Here's what happens in an online shooter. You boot up the game and join a match. Shoot 12 enemy soldiers in the head. Die 15 times, despite your best effort. Check out the stats in the post-match debriefing. See that your team edged out the opposing team in kills anyway. Send a "GG" or engage in trash talk, depending. Close the game.

But here's what doesn't happen: Feeling satisfied that you've spent half an hour securing a crucial planetary installation that supports a distant friend who pilots a fearsome battle cruiser, a pilot who then happily escorts you and your fellow mercenaries to the next planet in your expanding empire in need of grunt labor. Coordinating that in-game, or perhaps over email or Skype -- however you keep in touch with allies. Needing to, because the band of thugs that tried to infiltrate your planet now carries a vendetta against your entire corporation, in all likelihood.

The typical shooter, instead, ends at the kill/death ratio. Maybe you're part of a clan with some abstract rep to uphold; maybe you've earned some character upgrades that you can deploy next time to kill better and faster. But your effective relationship with the game, and with the people you were shooting at and shooting with, ends with the individual match. Your real life continues in the real world.


But the universe of EVE Online persists without your input, and so will the planets and infrastructure of the first-person shooter Dust 514, which are the same planets and installations in the same universe as CCP's infamous and acclaimed massively multiplayer online role-playing game. Dust 514, a PlayStation 3 exclusive due next summer, is an attempt to open the universe of New Eden to a new community of gamers who are either too busy or too uninterested to untangle the intricacies of the spacefaring MMO on PC or Mac. It allows PS3 owners to collaborate, or fight, with EVE players as mercenaries who can journey to, enter, and ultimately gain sovereignty over the planets that currently house no conflict between player corporations. As we know, EVE Online's best stories are precisely about political conflict, from protracted factional battles to long-term corporate espionage to outright betrayal, with dramatic and immediate effects on the game's free market. If CCP's most radical EVE expansion to date can attract a loyal player base, then it will rewrite expectations of first-person shooters.

"What am I fighting for? Am I fighting to level up, to unlock cool stuff? To climb a leaderboard? All of these things are fun," says Tom Farrer, a producer at CCP. "As developers, we wanted to make something -- but also as players, we wanted to play something -- where the success and enjoyment you're having are about more than these abstract reward mechanics."
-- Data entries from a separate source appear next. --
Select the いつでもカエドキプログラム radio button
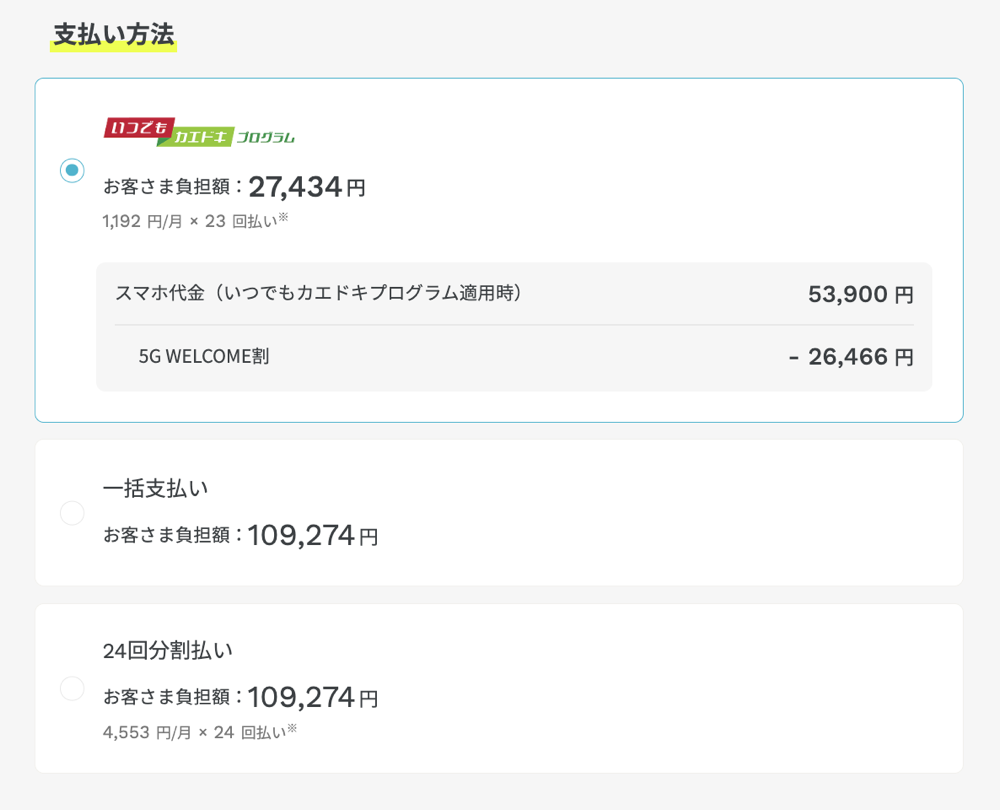Image resolution: width=1000 pixels, height=810 pixels. click(72, 171)
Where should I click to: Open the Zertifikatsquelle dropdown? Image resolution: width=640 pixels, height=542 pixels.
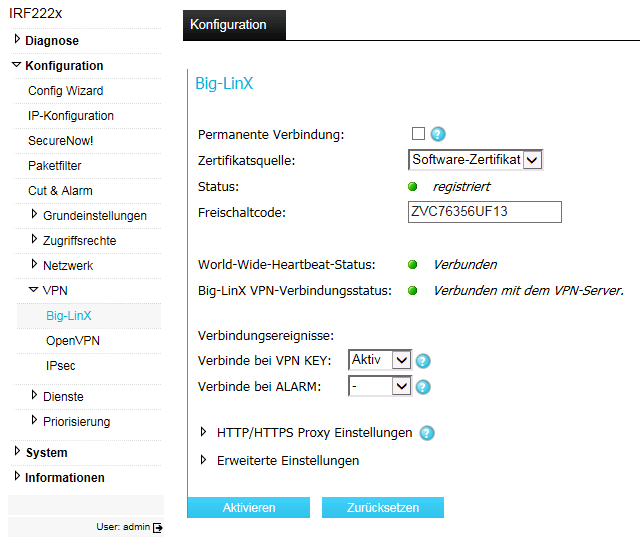tap(476, 160)
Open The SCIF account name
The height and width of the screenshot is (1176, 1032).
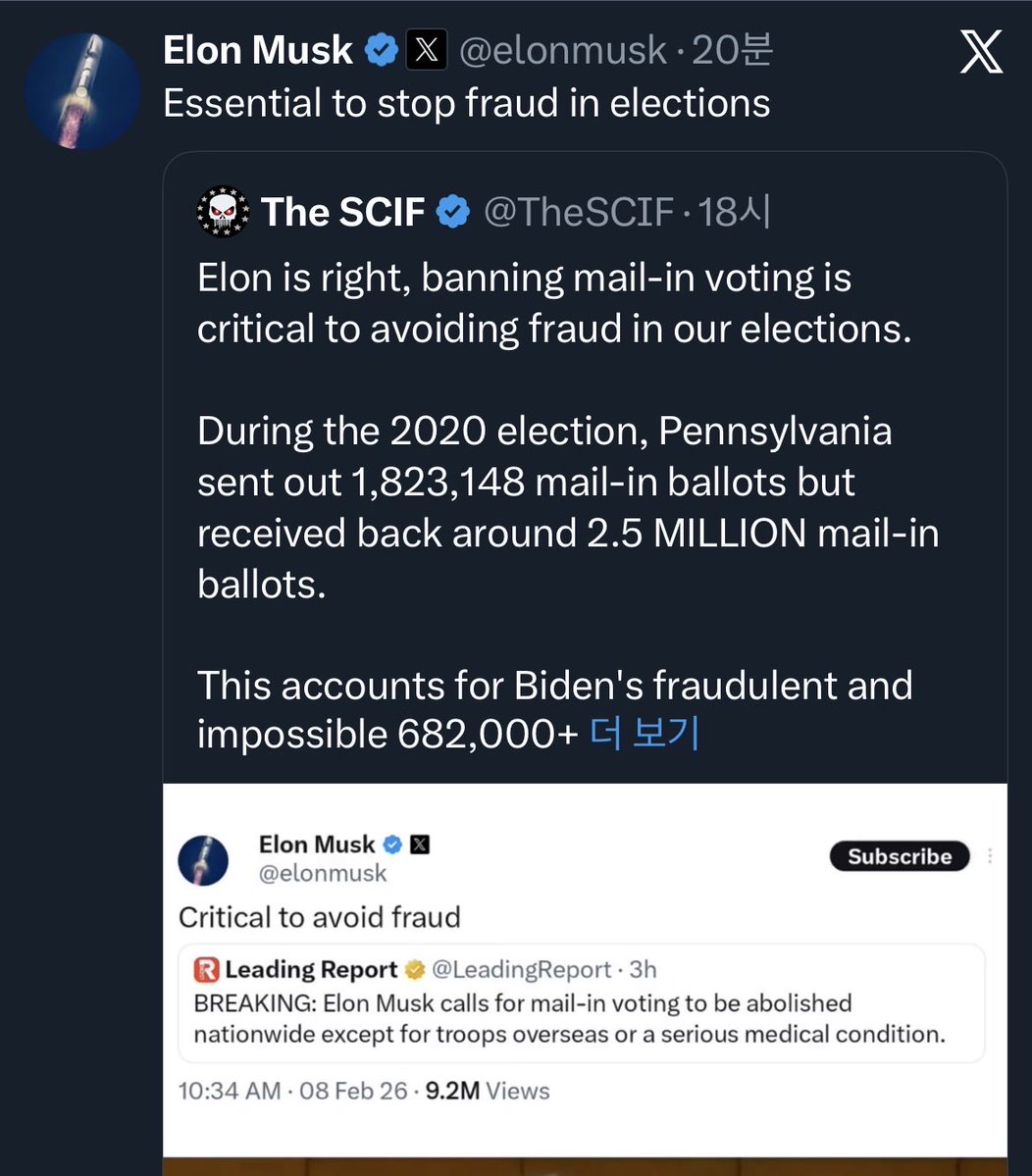[342, 212]
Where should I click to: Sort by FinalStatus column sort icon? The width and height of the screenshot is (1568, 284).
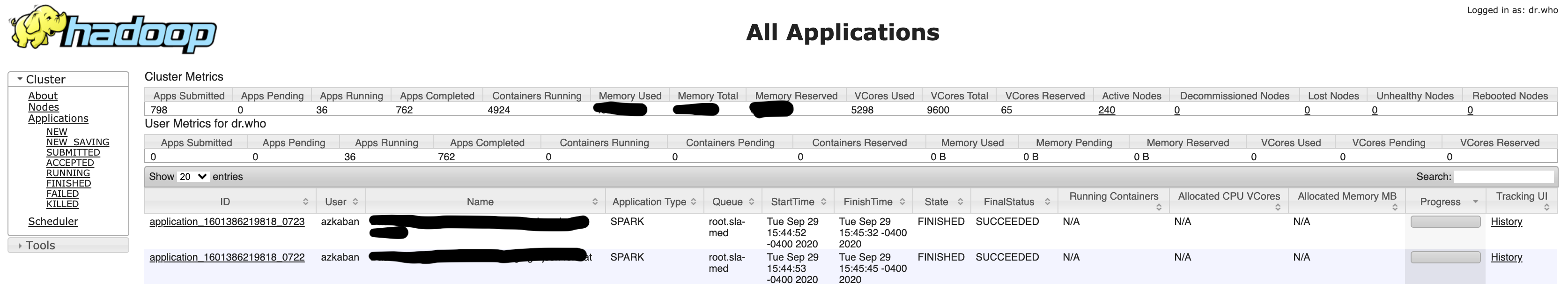click(1048, 202)
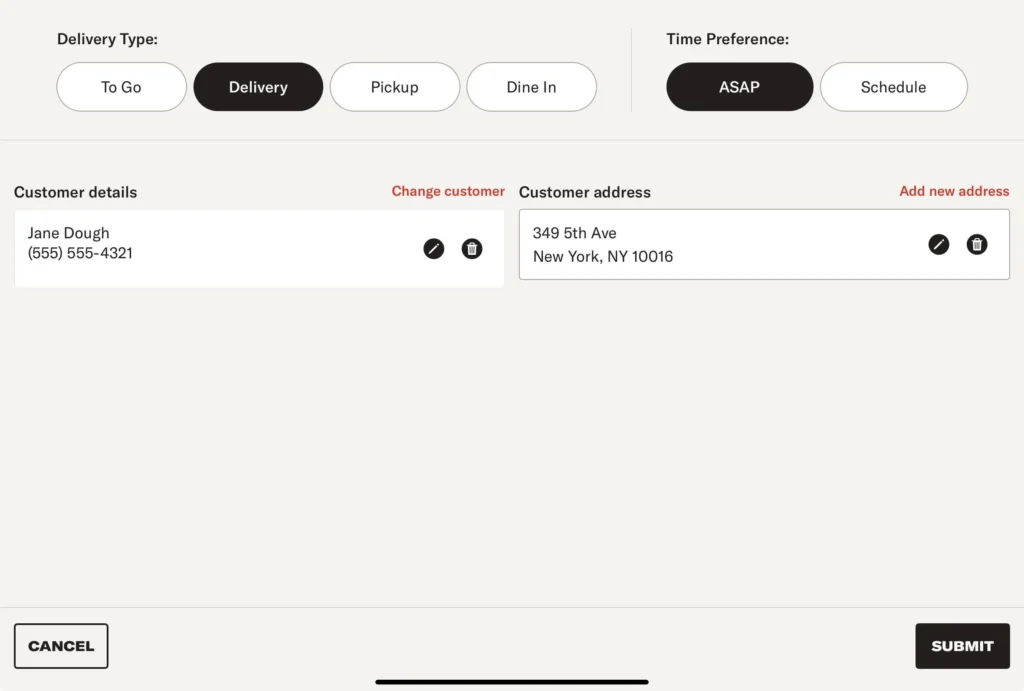Edit the 349 5th Ave address
The image size is (1024, 691).
point(939,244)
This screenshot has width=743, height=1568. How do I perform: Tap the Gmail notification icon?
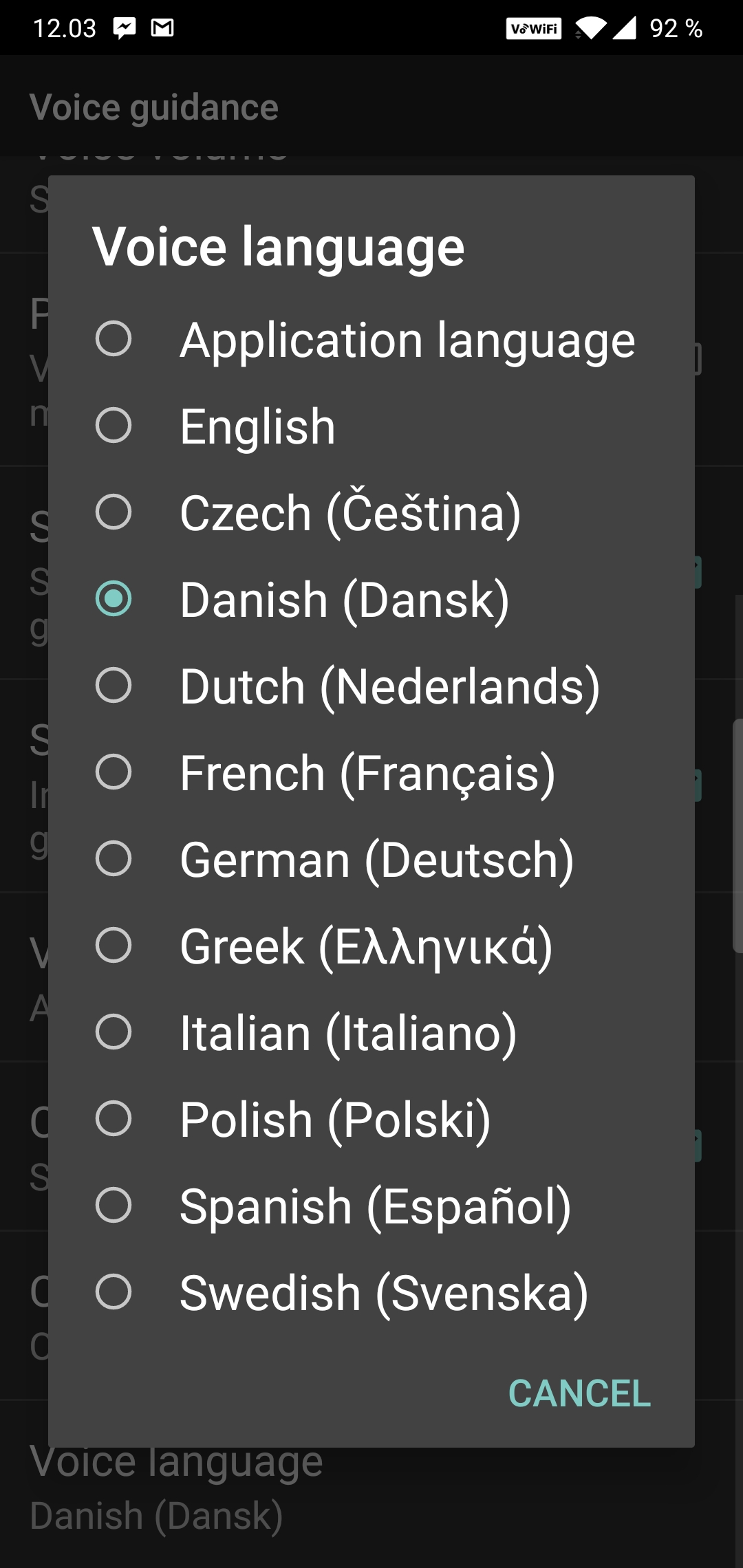click(162, 28)
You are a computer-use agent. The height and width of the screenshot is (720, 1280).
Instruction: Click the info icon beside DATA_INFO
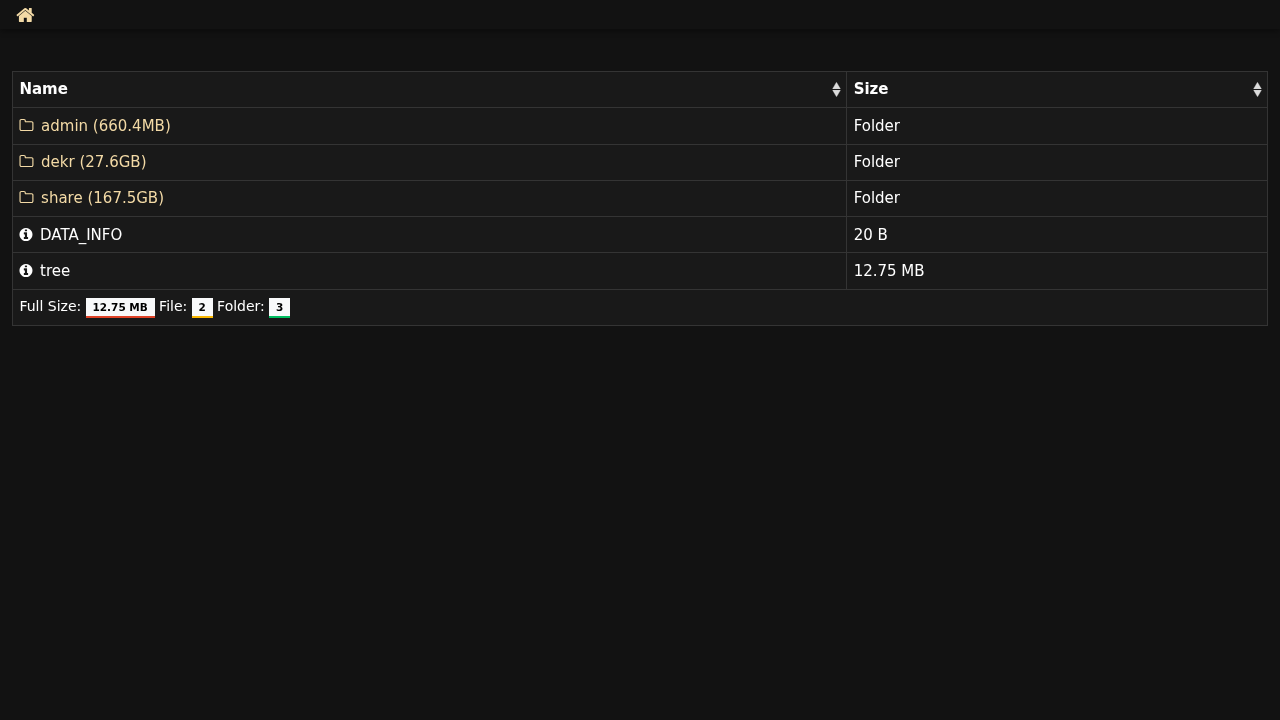[26, 235]
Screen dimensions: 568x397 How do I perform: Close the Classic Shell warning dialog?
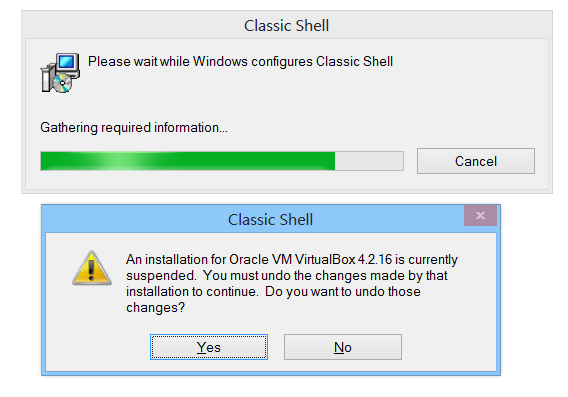coord(480,216)
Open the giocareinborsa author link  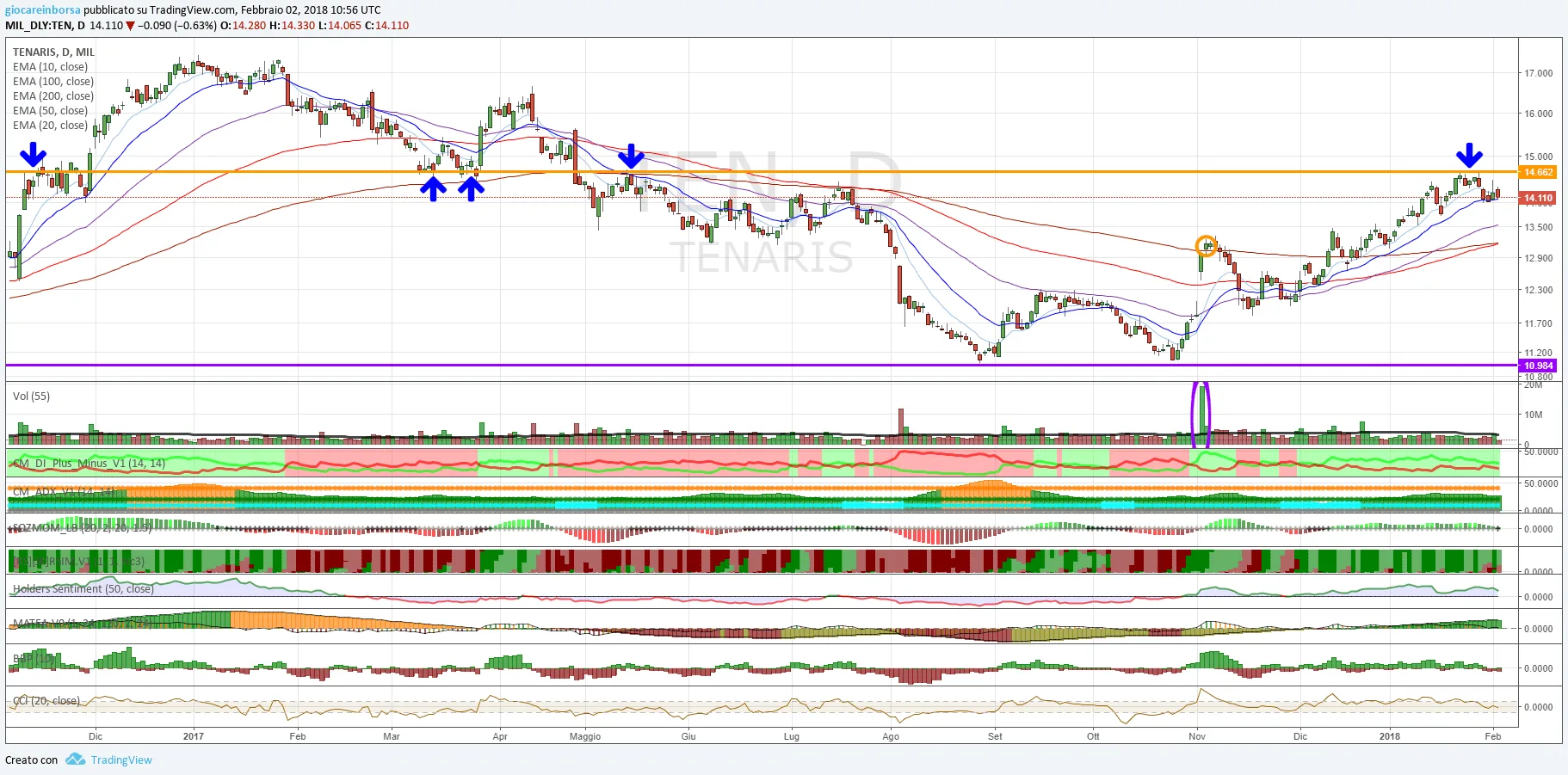coord(43,9)
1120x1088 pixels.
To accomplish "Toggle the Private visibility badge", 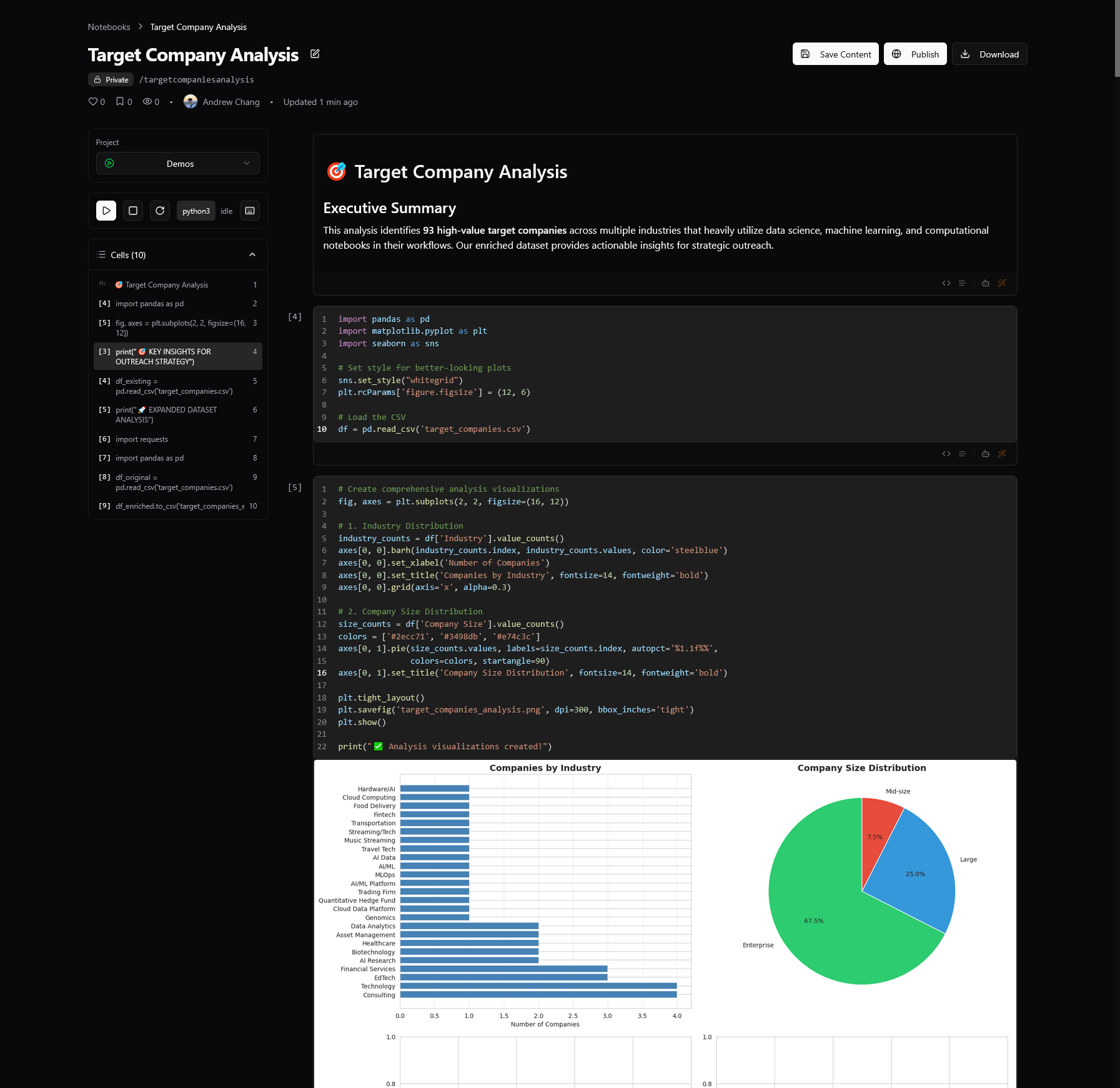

Farrer balks at my suggestion that the standard online deathmatch or Capture the Flag game is meaningless in the bigger picture, that half an hour or three hours of mutual running and strafing in circles -- and I've done my share, from Doom II to Left 4 Dead -- might ultimately leave you feeling less than you put in. This activity is a tradition that Dust 514 pointedly builds upon and expands. It's already clear that it operates on levels beyond the immediacy of reflexes and ground superiority.


Farrer describes a process of starting small and naturally expanding outward, both in the game's universe and in reality. Dust 514 players begin in high-security space, or Highsec, areas of New Eden policed by a non-player corporation that punishes aggressive player-versus-player acts such as piracy. Here, players can learn the ropes, begin to train skills, and gain new equipment by participating in ongoing battles waged among these corporations. If they want to stay in Highsec and play Dust 514 like a far-future Battlefield, they may. But Highsec is a networking event in more ways than one; players may grow ambitious and begin to wonder about the spaces beyond the computer-generated warfare. They begin to talk to the mercenaries they're playing alongside, and get organized, forming a corporation to pool resources in order to hire a war barge that will take them into low-security space -- and to a planet ripe for the taking.

"You've got to fight; you've got to generate ISK," Farrer says, referring to the in-game currency. "And you've got to build [planetary structures that provide defensive and economic benefits], and you do it with your friends and now you're invested in this thing. If somebody comes along and tries to take it, it matters. If you succeed in fighting them off, you're going to feel extremely satisfied. It's about creating a genuine feeling, a feeling that transcends the fun of shooting that next guy in the face and getting a point."